Source records Start Marker

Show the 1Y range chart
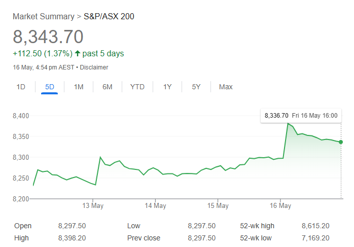(x=167, y=87)
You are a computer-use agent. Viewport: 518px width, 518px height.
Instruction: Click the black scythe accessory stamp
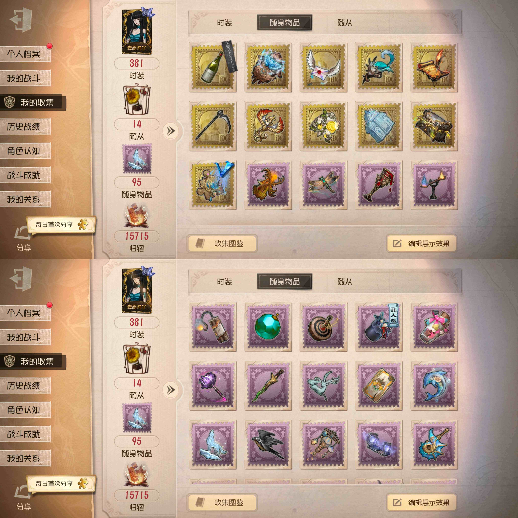(213, 126)
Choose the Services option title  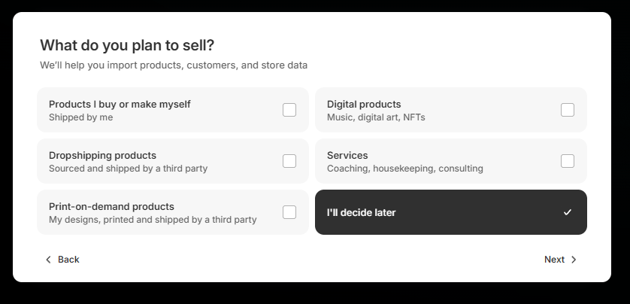pyautogui.click(x=347, y=155)
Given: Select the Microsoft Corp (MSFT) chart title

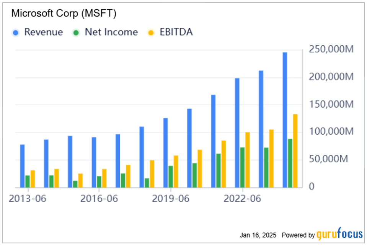Looking at the screenshot, I should point(64,13).
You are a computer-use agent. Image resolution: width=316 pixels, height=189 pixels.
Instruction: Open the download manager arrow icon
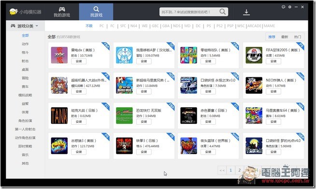point(246,12)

Source records End Marker

→ Exercise instructions
Lines with the word "agent" in them should be copied from the preceding records.

→ Written solution
You are a computer-use agent. Viewport: 518px width, 518px height.
You are a computer-use agent. Image resolution: width=316 pixels, height=189 pixels.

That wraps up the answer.